» **Source records**:
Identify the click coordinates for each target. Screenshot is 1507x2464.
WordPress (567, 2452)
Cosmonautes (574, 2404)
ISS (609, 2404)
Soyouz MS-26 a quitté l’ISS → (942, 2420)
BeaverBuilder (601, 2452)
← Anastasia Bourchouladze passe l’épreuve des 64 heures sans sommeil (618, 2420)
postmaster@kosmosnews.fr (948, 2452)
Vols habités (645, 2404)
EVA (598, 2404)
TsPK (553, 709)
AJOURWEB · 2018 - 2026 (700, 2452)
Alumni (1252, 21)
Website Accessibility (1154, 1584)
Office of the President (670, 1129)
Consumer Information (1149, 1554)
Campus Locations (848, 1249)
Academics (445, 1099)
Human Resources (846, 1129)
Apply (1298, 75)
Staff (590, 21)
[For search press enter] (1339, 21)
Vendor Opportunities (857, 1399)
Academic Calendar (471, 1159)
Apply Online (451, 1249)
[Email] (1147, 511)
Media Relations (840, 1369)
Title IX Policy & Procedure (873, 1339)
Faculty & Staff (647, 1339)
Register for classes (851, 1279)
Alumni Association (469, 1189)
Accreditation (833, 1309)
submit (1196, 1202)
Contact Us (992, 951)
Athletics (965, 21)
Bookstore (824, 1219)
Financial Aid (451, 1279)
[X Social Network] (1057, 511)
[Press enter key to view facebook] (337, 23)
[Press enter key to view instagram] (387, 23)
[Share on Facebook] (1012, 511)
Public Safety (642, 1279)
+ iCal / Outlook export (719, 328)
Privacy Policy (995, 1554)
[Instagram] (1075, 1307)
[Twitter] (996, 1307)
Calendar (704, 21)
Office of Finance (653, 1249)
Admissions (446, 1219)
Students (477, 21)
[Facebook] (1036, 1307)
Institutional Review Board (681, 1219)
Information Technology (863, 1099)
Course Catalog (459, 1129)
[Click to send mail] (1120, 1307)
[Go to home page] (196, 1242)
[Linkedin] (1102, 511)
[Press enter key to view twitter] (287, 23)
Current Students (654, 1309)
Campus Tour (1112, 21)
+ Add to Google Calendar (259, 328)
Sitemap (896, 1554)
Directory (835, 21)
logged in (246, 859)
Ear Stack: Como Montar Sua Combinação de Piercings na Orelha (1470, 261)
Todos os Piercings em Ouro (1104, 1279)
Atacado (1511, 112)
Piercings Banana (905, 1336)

» **What the exercise asks**:
Return all lines of the data in which the string "Piercings" appears.

» **Task output**:
Ear Stack: Como Montar Sua Combinação de Piercings na Orelha (1470, 261)
Todos os Piercings em Ouro (1104, 1279)
Piercings Banana (905, 1336)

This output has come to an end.